One of the most attractive qualities of the Bucket is the variety of entries, a variety that mandated they be broken down into four divisions. There were 12 boats in the Grand Dames de Mer class, most of them two-story giants by Perini Navi, all of them over 150 feet. The 10 yachts in the Mademoiselles des Mer class included two big schooners, the 205-ft Athos and the 181-ft Adela, as well as a variety of other yachts including the Los Angeles-based Frers 100 Symmetry. The nine boats in the Les Gazelles des Mers were the speedsters, from the tiny — relatively speaking — Farr 100 Leopard 3, owner of the Fastnet Race record, to Hasso Plattner's revitalized R/P and Baltic 147 Visione. And finally there was the J Class which, depending on who you talked to, was either the largest gathering of J Class yachts ever or the largest gathering since World War II. The Js were the only group to sail four races instead of three, and the only group to use the traditional racing format rather than pursuit racing.
Maltese Falcon

Unless you've been to a Bucket, it's hard to appreciate how massive and how beautifully maintained these yachts are. The 289-ft Maltese Falcon, which Belvedere's Tom Perkins had built and owned before selling her to Cypriot hedge fund manager Elena Ambrosiadou, is naturally very large.

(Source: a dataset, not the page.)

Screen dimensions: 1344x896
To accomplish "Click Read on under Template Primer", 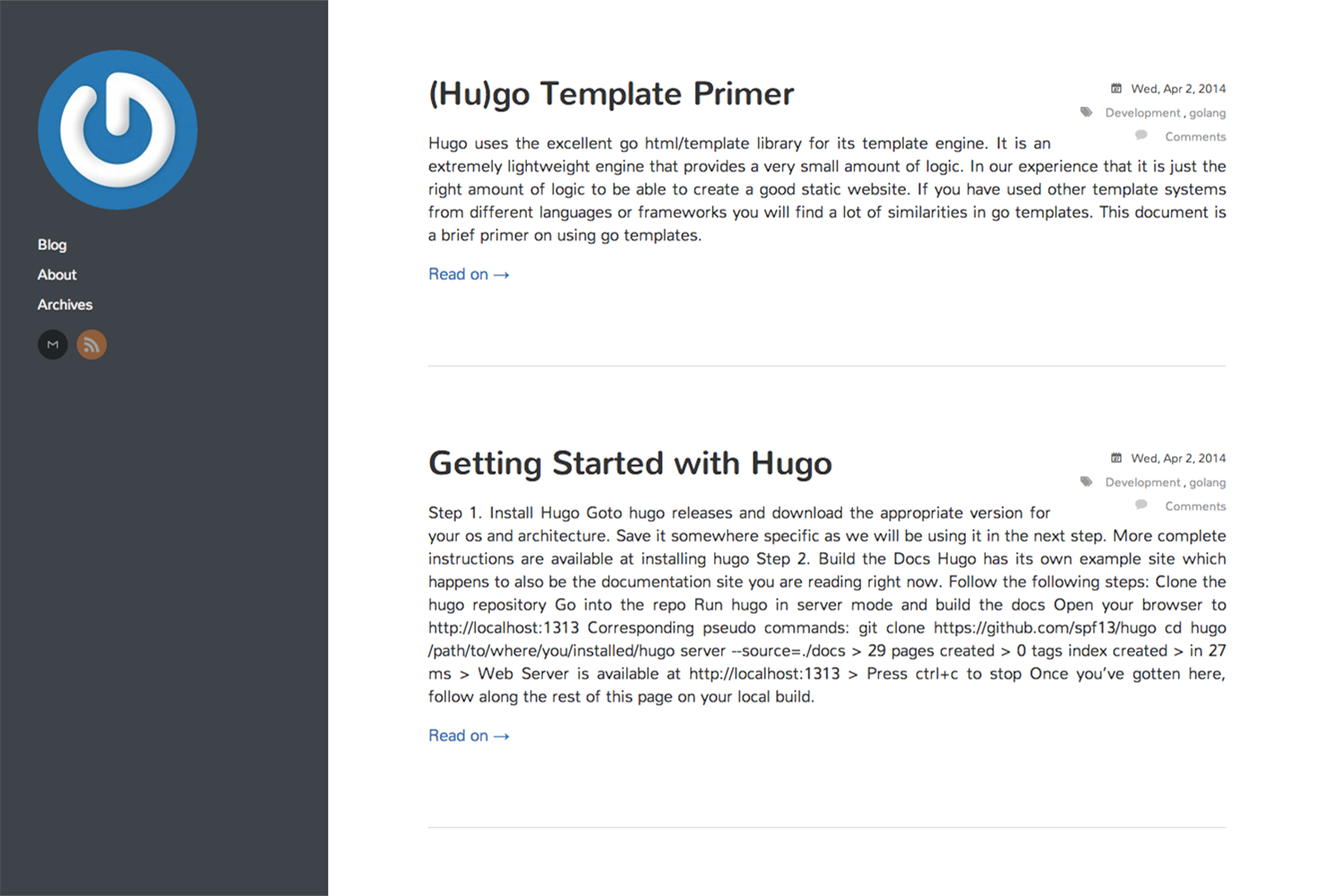I will click(469, 274).
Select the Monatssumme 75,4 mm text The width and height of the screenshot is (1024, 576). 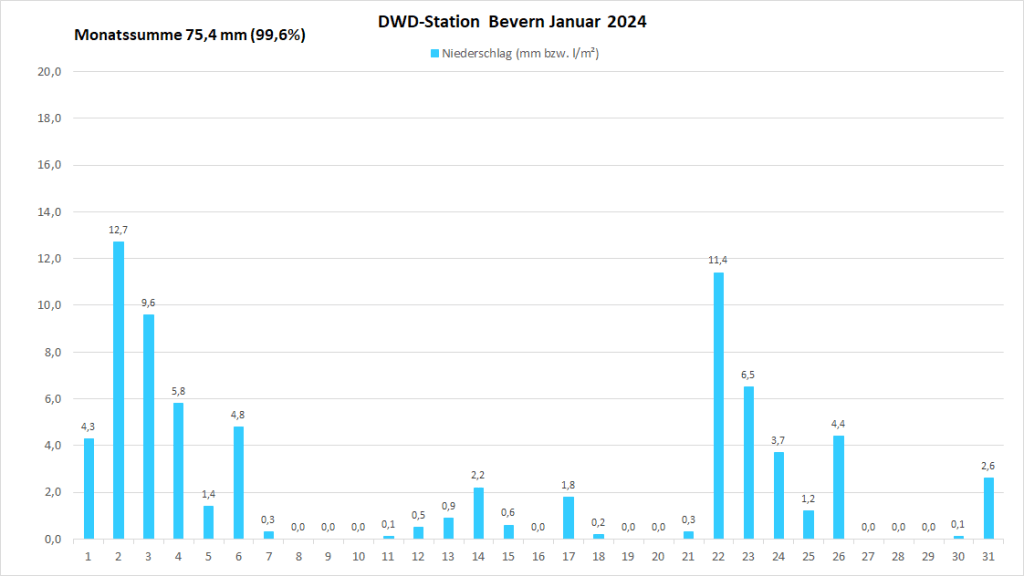pos(190,35)
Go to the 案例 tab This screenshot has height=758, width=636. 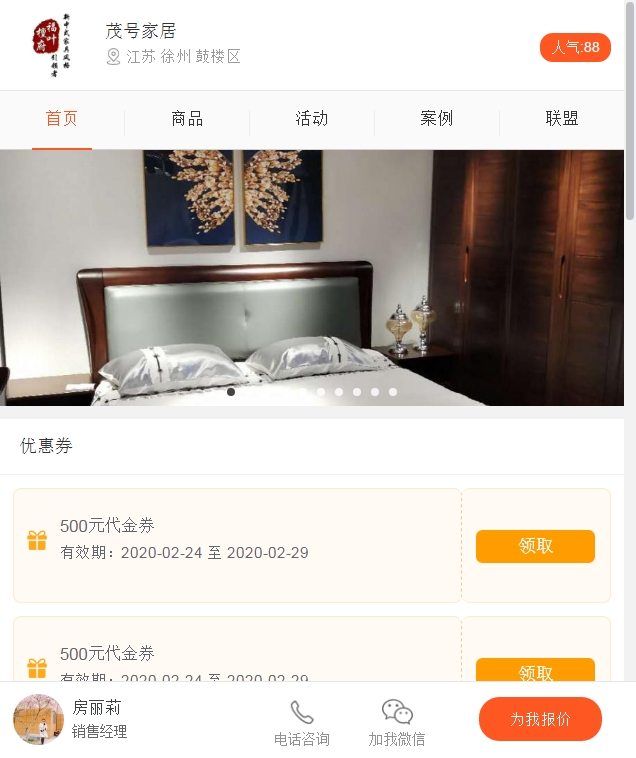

But even the much smaller Perini Panthalassa displaces 540 tons!

Thre J's
Despite the fact that participants are allowed to use electrical and hydraulic power assists, it takes a navy to run almost every one of these boats. For instance, repacking the spinnaker on the 154-ft ketch Rebecca is a 25-person job, and stretches from the bow to the stern and halfway up the boat again. The sail inventory sitting on the dock for Jim Clark's J Class Hanuman was bigger than a Volkswagen bus.

Despite the presence of five J Class yachts, all sailed by world-class sailors, the overall winner of the Bucket was Adela, a 181-ft schooner that was built of timber and steel in 1903, decades before any of the Js. She was nearly entirely rebuilt in 1995, and refitted several more times after that. Her skipper is Greg Perkins, who sailed at the St. Francis Big Boat Series in 1987 when he was on the maxi Ondine. But Adela's driver is St. Martin's Shag Morton, the ultimate antithesis of today's typical corporate-looking big boat helmsman. J Class honors went Hanuman, which had four bullets. She's a more modern version of Endeavour II, owned by Silicon Valley's Jim Clark.